The input numbers are far off. The assumption is 37B of active parameters. Sonnet 4 is supposedly a 100B-200B param model. Opus is about 2T params. Both of them (even if we assume MoE) wont have exactly these number of output params. Then there is a cost to hosting and activating params at inference time. (the article kind of assumes it would be the same constant 37B params).

replies(2): >>45053768 #>>45054031 #

mutkach ◴[28 Aug 25 15:55 UTC] No.45053768[source]▶

>>45053523 #

Gross margins also don't tell the whole story, we don't know how much Azure and Amazon charge for the infrastructure and we have reasons to believe they are selling it at a massive discount (Microsoft definitely does that, as follows from their agreement with OpenAI). They get the model, OpenAI gets discounted infra.

replies(1): >>45053892 #

1. ankit219 ◴[28 Aug 25 16:06 UTC] No.45053892[source]▶

>>45053768 #

A discounted Azure H100 will still be more than $2 per hour.

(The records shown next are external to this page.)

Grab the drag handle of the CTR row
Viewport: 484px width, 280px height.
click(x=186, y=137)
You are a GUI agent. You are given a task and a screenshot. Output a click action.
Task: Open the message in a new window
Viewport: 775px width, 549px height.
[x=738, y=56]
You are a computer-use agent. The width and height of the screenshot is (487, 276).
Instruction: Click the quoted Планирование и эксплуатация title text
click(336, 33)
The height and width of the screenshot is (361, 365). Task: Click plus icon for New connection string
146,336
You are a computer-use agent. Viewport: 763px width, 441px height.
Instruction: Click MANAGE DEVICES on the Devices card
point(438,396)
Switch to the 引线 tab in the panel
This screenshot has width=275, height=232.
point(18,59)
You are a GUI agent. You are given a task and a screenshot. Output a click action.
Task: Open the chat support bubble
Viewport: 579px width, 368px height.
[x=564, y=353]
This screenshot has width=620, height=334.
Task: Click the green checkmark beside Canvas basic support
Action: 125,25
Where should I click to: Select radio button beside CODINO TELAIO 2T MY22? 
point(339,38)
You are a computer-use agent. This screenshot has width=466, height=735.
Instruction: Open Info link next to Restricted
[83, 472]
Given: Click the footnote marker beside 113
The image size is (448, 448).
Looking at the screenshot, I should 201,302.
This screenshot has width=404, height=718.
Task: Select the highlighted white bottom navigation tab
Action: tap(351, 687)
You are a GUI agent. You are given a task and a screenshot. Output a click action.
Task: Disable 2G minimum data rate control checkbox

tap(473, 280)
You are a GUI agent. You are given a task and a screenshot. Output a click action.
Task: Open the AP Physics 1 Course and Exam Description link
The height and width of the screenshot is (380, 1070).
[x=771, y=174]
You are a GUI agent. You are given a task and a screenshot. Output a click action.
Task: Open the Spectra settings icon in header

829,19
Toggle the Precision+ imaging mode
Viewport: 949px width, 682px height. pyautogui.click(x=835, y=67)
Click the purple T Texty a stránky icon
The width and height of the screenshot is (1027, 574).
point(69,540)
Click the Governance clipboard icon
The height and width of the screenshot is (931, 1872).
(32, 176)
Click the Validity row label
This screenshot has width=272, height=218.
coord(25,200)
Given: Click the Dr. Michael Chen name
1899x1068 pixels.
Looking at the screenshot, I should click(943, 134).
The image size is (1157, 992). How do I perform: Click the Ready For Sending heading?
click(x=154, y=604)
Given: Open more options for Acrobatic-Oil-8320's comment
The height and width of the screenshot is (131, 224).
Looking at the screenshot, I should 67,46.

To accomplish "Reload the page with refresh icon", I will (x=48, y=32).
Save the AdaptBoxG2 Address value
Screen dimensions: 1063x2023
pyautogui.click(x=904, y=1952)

Same goes for AWS. Trainium chips are new and not as effective (not saying they are bad) but still cost in the same range.

For inference, gross margins are exactly: (what companies charge per 1M tokens to the user) - (direct cost to produce that 1M tokens which is GPU costs).

replies(1): >>45054000 #

2. mutkach ◴[28 Aug 25 16:18 UTC] No.45054000[source]▶

>>45053892 (TP) #

I am implying that what OpenAI pays for GPU/hour is much less than $2, because of the discount. That's an assumption. It could be $1, $0.5, no?

It could still be burning money for Microsoft/Amazon

↑